**INPUT DATA**
• • • •

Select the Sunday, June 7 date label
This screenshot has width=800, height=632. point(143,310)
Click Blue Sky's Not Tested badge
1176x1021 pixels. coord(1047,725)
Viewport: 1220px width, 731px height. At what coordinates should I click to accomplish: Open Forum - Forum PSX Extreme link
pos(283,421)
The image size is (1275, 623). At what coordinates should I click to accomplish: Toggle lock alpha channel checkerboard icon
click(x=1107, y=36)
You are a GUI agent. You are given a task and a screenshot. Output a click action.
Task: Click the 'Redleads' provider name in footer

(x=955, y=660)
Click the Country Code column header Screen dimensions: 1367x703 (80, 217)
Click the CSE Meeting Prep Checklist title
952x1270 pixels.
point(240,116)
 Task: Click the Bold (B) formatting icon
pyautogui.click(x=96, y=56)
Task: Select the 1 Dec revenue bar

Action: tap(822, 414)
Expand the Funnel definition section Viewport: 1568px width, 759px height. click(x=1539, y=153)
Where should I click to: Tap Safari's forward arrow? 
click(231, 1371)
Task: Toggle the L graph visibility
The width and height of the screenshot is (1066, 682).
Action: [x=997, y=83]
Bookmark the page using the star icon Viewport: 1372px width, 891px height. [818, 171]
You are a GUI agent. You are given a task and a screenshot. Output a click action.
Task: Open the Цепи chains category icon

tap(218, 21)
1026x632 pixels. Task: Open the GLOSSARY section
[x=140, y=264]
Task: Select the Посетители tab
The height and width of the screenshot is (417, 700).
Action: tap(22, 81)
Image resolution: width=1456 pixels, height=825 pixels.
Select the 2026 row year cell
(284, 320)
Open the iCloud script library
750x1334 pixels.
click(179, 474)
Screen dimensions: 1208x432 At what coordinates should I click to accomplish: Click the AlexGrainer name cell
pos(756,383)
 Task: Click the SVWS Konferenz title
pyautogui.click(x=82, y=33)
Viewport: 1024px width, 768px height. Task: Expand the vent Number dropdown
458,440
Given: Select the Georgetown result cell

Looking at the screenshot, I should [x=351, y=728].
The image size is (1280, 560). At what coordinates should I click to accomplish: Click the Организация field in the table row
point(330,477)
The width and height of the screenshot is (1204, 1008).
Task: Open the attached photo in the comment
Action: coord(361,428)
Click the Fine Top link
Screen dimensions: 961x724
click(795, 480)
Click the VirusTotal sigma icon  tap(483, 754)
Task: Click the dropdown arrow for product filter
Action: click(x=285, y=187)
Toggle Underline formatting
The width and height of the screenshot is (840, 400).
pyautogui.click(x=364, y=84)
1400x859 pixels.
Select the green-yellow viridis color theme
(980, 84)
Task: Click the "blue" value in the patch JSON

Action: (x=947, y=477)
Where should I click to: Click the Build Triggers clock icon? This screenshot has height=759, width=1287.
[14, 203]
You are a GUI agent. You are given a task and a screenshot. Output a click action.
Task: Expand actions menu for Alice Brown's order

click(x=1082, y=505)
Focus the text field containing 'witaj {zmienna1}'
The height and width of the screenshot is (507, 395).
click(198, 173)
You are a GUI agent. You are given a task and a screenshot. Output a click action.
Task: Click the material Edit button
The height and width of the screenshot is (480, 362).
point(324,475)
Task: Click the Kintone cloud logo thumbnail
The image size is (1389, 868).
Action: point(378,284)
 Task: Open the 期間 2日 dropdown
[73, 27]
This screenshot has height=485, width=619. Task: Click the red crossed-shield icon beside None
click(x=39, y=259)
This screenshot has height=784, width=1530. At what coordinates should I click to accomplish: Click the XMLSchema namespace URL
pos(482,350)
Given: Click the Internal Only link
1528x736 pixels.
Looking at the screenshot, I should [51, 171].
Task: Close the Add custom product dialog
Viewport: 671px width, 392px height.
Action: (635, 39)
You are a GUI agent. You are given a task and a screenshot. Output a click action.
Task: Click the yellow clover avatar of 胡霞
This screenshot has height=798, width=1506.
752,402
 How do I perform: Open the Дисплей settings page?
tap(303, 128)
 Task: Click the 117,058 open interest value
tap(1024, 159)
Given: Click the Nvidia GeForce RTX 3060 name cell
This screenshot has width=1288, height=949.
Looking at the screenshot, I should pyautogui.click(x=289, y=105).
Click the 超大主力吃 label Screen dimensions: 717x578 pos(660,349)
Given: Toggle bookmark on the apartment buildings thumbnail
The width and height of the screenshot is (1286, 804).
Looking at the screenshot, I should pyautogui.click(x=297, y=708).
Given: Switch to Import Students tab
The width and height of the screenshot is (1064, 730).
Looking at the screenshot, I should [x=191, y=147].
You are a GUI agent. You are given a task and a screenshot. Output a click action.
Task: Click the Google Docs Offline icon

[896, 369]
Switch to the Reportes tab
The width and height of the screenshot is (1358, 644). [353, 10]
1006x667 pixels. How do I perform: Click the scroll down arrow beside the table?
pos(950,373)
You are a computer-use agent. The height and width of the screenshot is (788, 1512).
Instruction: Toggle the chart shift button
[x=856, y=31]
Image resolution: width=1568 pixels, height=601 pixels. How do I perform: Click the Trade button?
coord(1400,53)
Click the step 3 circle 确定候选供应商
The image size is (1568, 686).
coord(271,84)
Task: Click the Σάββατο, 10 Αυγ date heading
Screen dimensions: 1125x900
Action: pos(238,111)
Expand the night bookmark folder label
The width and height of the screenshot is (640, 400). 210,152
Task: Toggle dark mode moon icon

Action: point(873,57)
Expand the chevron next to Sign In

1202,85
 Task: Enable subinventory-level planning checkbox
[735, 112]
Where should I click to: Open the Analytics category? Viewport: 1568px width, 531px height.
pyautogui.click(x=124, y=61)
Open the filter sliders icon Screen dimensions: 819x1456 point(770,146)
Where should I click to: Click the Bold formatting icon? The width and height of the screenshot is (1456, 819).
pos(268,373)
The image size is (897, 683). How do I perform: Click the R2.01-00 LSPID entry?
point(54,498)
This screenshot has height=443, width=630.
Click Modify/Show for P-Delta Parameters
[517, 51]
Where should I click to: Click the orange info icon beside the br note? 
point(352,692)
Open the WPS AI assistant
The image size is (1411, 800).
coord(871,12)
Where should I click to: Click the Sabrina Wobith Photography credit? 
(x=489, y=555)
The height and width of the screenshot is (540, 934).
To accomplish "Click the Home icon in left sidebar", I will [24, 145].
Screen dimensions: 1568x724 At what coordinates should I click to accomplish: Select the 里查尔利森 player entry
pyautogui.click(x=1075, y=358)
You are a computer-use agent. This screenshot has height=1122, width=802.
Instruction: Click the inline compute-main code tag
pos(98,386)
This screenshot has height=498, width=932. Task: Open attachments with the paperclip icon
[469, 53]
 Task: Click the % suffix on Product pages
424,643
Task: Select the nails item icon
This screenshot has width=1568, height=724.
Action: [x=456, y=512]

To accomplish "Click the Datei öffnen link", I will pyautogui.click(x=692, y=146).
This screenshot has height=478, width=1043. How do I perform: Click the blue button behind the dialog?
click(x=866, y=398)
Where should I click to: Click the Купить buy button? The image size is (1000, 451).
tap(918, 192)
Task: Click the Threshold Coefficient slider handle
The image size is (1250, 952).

• • • •

**EXERCISE PROMPT**
Line by line, reproduce the data above exactly.

**ANSWER SPACE**
Select the Sunday, June 7 date label
This screenshot has width=800, height=632. point(143,310)
Click Blue Sky's Not Tested badge
1176x1021 pixels. coord(1047,725)
Viewport: 1220px width, 731px height. At what coordinates should I click to accomplish: Open Forum - Forum PSX Extreme link
pos(283,421)
The image size is (1275, 623). At what coordinates should I click to accomplish: Toggle lock alpha channel checkerboard icon
click(x=1107, y=36)
You are a GUI agent. You are given a task and a screenshot. Output a click action.
Task: Click the 'Redleads' provider name in footer

(x=955, y=660)
Click the Country Code column header Screen dimensions: 1367x703 (80, 217)
Click the CSE Meeting Prep Checklist title
952x1270 pixels.
point(240,116)
 Task: Click the Bold (B) formatting icon
pyautogui.click(x=96, y=56)
Task: Select the 1 Dec revenue bar

Action: tap(822, 414)
Expand the Funnel definition section Viewport: 1568px width, 759px height. click(x=1539, y=153)
Where should I click to: Tap Safari's forward arrow? 
click(231, 1371)
Task: Toggle the L graph visibility
The width and height of the screenshot is (1066, 682).
Action: [x=997, y=83]
Bookmark the page using the star icon Viewport: 1372px width, 891px height. [818, 171]
You are a GUI agent. You are given a task and a screenshot. Output a click action.
Task: Open the Цепи chains category icon

tap(218, 21)
1026x632 pixels. Task: Open the GLOSSARY section
[x=140, y=264]
Task: Select the Посетители tab
The height and width of the screenshot is (417, 700).
Action: tap(22, 81)
Image resolution: width=1456 pixels, height=825 pixels.
Select the 2026 row year cell
(284, 320)
Open the iCloud script library
750x1334 pixels.
click(179, 474)
Screen dimensions: 1208x432 At what coordinates should I click to accomplish: Click the AlexGrainer name cell
pos(756,383)
 Task: Click the SVWS Konferenz title
pyautogui.click(x=82, y=33)
Viewport: 1024px width, 768px height. Task: Expand the vent Number dropdown
458,440
Given: Select the Georgetown result cell

Looking at the screenshot, I should [x=351, y=728].
The image size is (1280, 560). At what coordinates should I click to accomplish: Click the Организация field in the table row
point(330,477)
The width and height of the screenshot is (1204, 1008).
Task: Open the attached photo in the comment
Action: coord(361,428)
Click the Fine Top link
Screen dimensions: 961x724
click(795, 480)
Click the VirusTotal sigma icon  tap(483, 754)
Task: Click the dropdown arrow for product filter
Action: click(x=285, y=187)
Toggle Underline formatting
The width and height of the screenshot is (840, 400).
pyautogui.click(x=364, y=84)
1400x859 pixels.
Select the green-yellow viridis color theme
(980, 84)
Task: Click the "blue" value in the patch JSON

Action: (x=947, y=477)
Where should I click to: Click the Build Triggers clock icon? This screenshot has height=759, width=1287.
[14, 203]
You are a GUI agent. You are given a task and a screenshot. Output a click action.
Task: Expand actions menu for Alice Brown's order

click(x=1082, y=505)
Focus the text field containing 'witaj {zmienna1}'
The height and width of the screenshot is (507, 395).
click(198, 173)
You are a GUI agent. You are given a task and a screenshot. Output a click action.
Task: Click the material Edit button
The height and width of the screenshot is (480, 362).
point(324,475)
Task: Click the Kintone cloud logo thumbnail
The image size is (1389, 868).
Action: point(378,284)
 Task: Open the 期間 2日 dropdown
[73, 27]
This screenshot has height=485, width=619. Task: Click the red crossed-shield icon beside None
click(x=39, y=259)
This screenshot has height=784, width=1530. At what coordinates should I click to accomplish: Click the XMLSchema namespace URL
pos(482,350)
Given: Click the Internal Only link
1528x736 pixels.
Looking at the screenshot, I should [51, 171].
Task: Close the Add custom product dialog
Viewport: 671px width, 392px height.
Action: (635, 39)
You are a GUI agent. You are given a task and a screenshot. Output a click action.
Task: Click the yellow clover avatar of 胡霞
This screenshot has height=798, width=1506.
752,402
 How do I perform: Open the Дисплей settings page?
tap(303, 128)
 Task: Click the 117,058 open interest value
tap(1024, 159)
Given: Click the Nvidia GeForce RTX 3060 name cell
This screenshot has width=1288, height=949.
Looking at the screenshot, I should pyautogui.click(x=289, y=105).
Click the 超大主力吃 label Screen dimensions: 717x578 pos(660,349)
Given: Toggle bookmark on the apartment buildings thumbnail
The width and height of the screenshot is (1286, 804).
Looking at the screenshot, I should pyautogui.click(x=297, y=708).
Given: Switch to Import Students tab
The width and height of the screenshot is (1064, 730).
Looking at the screenshot, I should [x=191, y=147].
You are a GUI agent. You are given a task and a screenshot. Output a click action.
Task: Click the Google Docs Offline icon

[896, 369]
Switch to the Reportes tab
The width and height of the screenshot is (1358, 644). [353, 10]
1006x667 pixels. How do I perform: Click the scroll down arrow beside the table?
pos(950,373)
You are a computer-use agent. The height and width of the screenshot is (788, 1512).
Instruction: Toggle the chart shift button
[x=856, y=31]
Image resolution: width=1568 pixels, height=601 pixels. How do I perform: Click the Trade button?
coord(1400,53)
Click the step 3 circle 确定候选供应商
The image size is (1568, 686).
coord(271,84)
Task: Click the Σάββατο, 10 Αυγ date heading
Screen dimensions: 1125x900
Action: pos(238,111)
Expand the night bookmark folder label
The width and height of the screenshot is (640, 400). 210,152
Task: Toggle dark mode moon icon

Action: point(873,57)
Expand the chevron next to Sign In

1202,85
 Task: Enable subinventory-level planning checkbox
[735, 112]
Where should I click to: Open the Analytics category? Viewport: 1568px width, 531px height.
pyautogui.click(x=124, y=61)
Open the filter sliders icon Screen dimensions: 819x1456 point(770,146)
Where should I click to: Click the Bold formatting icon? The width and height of the screenshot is (1456, 819).
pos(268,373)
The image size is (897, 683). How do I perform: Click the R2.01-00 LSPID entry?
point(54,498)
This screenshot has height=443, width=630.
Click Modify/Show for P-Delta Parameters
[517, 51]
Where should I click to: Click the orange info icon beside the br note? 
point(352,692)
Open the WPS AI assistant
The image size is (1411, 800).
coord(871,12)
Where should I click to: Click the Sabrina Wobith Photography credit? 
(x=489, y=555)
The height and width of the screenshot is (540, 934).
To accomplish "Click the Home icon in left sidebar", I will [24, 145].
Screen dimensions: 1568x724 At what coordinates should I click to accomplish: Select the 里查尔利森 player entry
pyautogui.click(x=1075, y=358)
You are a computer-use agent. This screenshot has height=1122, width=802.
Instruction: Click the inline compute-main code tag
pos(98,386)
This screenshot has height=498, width=932. Task: Open attachments with the paperclip icon
[469, 53]
 Task: Click the % suffix on Product pages
424,643
Task: Select the nails item icon
This screenshot has width=1568, height=724.
Action: [x=456, y=512]

To accomplish "Click the Datei öffnen link", I will pyautogui.click(x=692, y=146).
This screenshot has height=478, width=1043. How do I perform: Click the blue button behind the dialog?
click(x=866, y=398)
Where should I click to: Click the Купить buy button? The image size is (1000, 451).
tap(918, 192)
Task: Click the Threshold Coefficient slider handle
The image size is (1250, 952).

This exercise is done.